Task directions
Your answer must be the exact lines from the one with "Task: Expand the options bar overflow arrow" to the end of the data, both included, with no pictures.

Entries provided
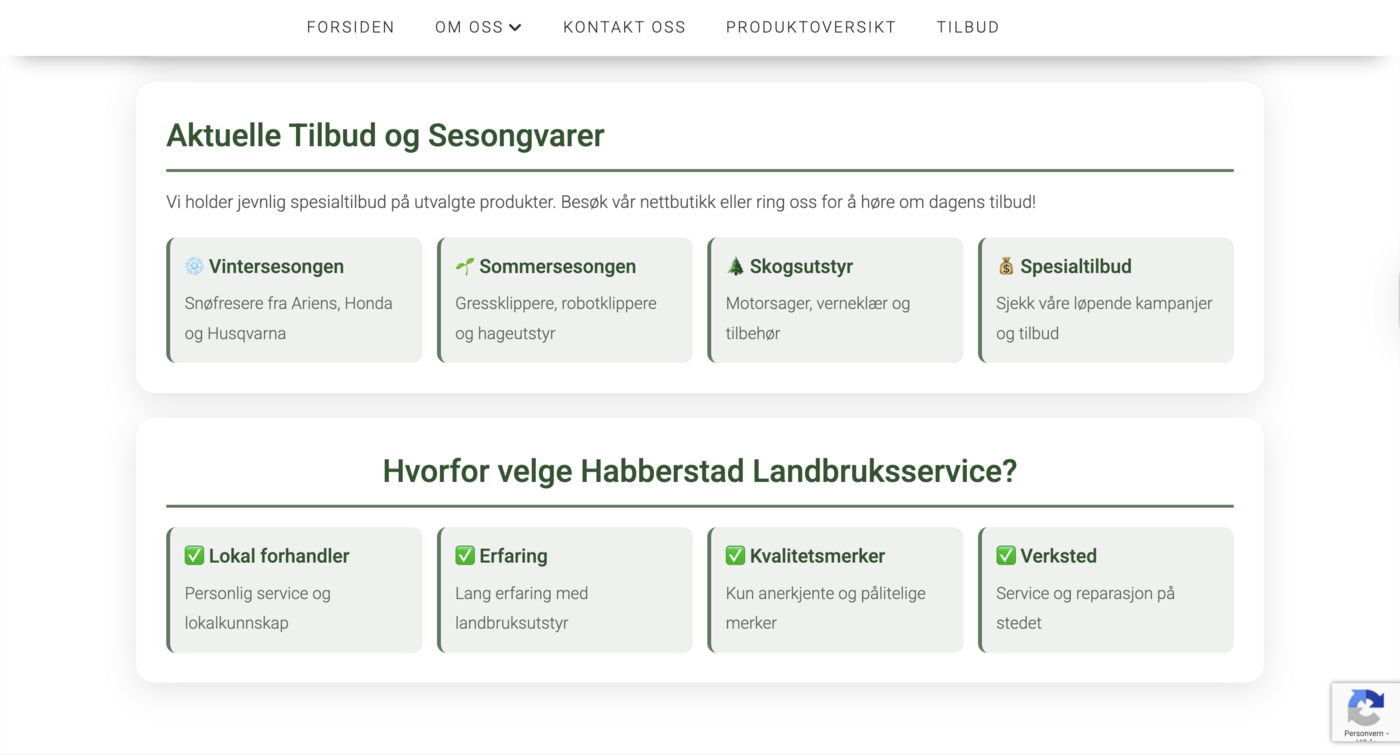Open the OM OSS menu item
1400x755 pixels.
click(469, 27)
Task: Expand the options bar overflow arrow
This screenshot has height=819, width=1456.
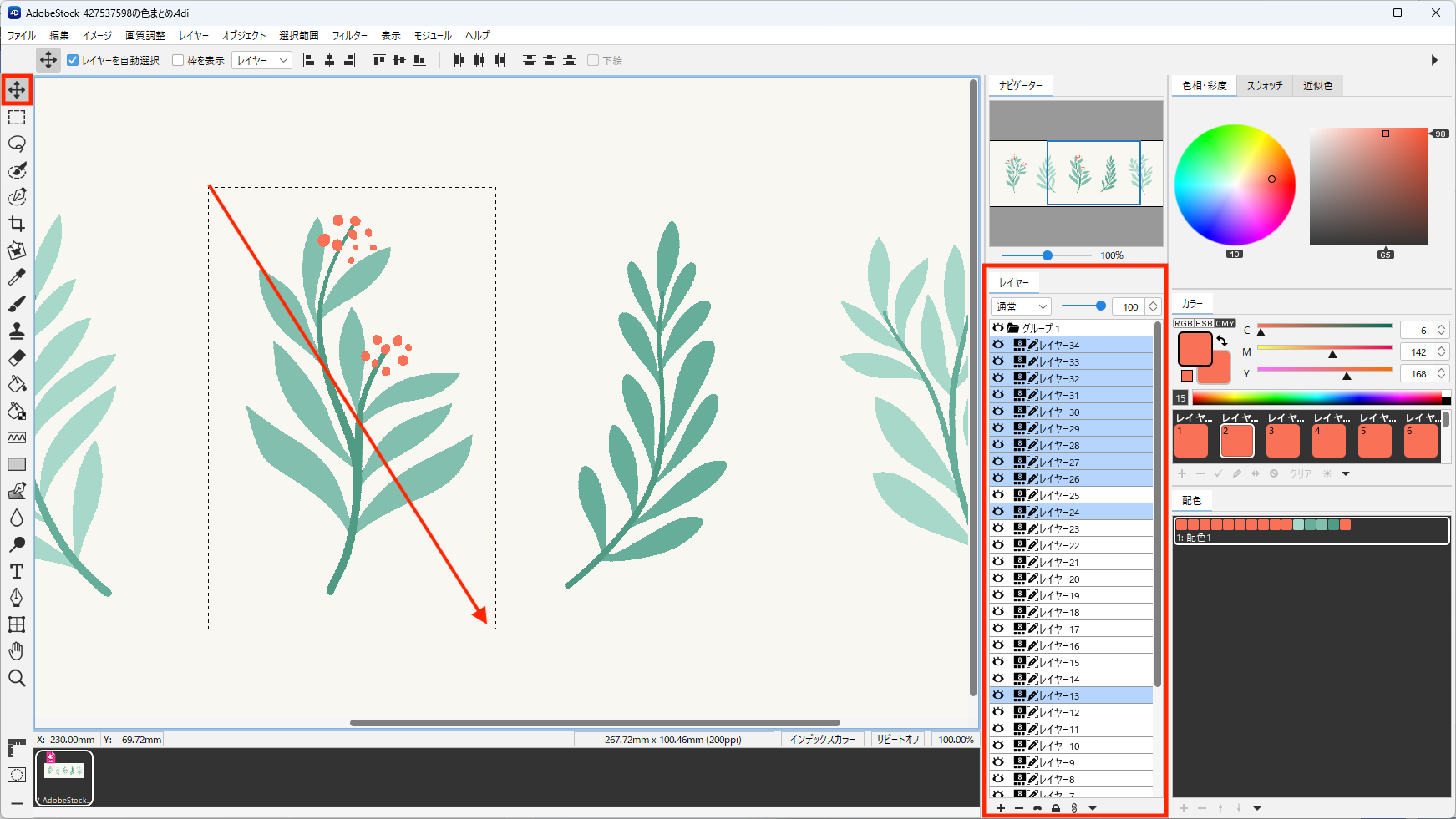Action: click(x=1434, y=60)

Answer to the exercise
Task: Expand the options bar overflow arrow
This screenshot has height=819, width=1456.
Action: click(x=1434, y=60)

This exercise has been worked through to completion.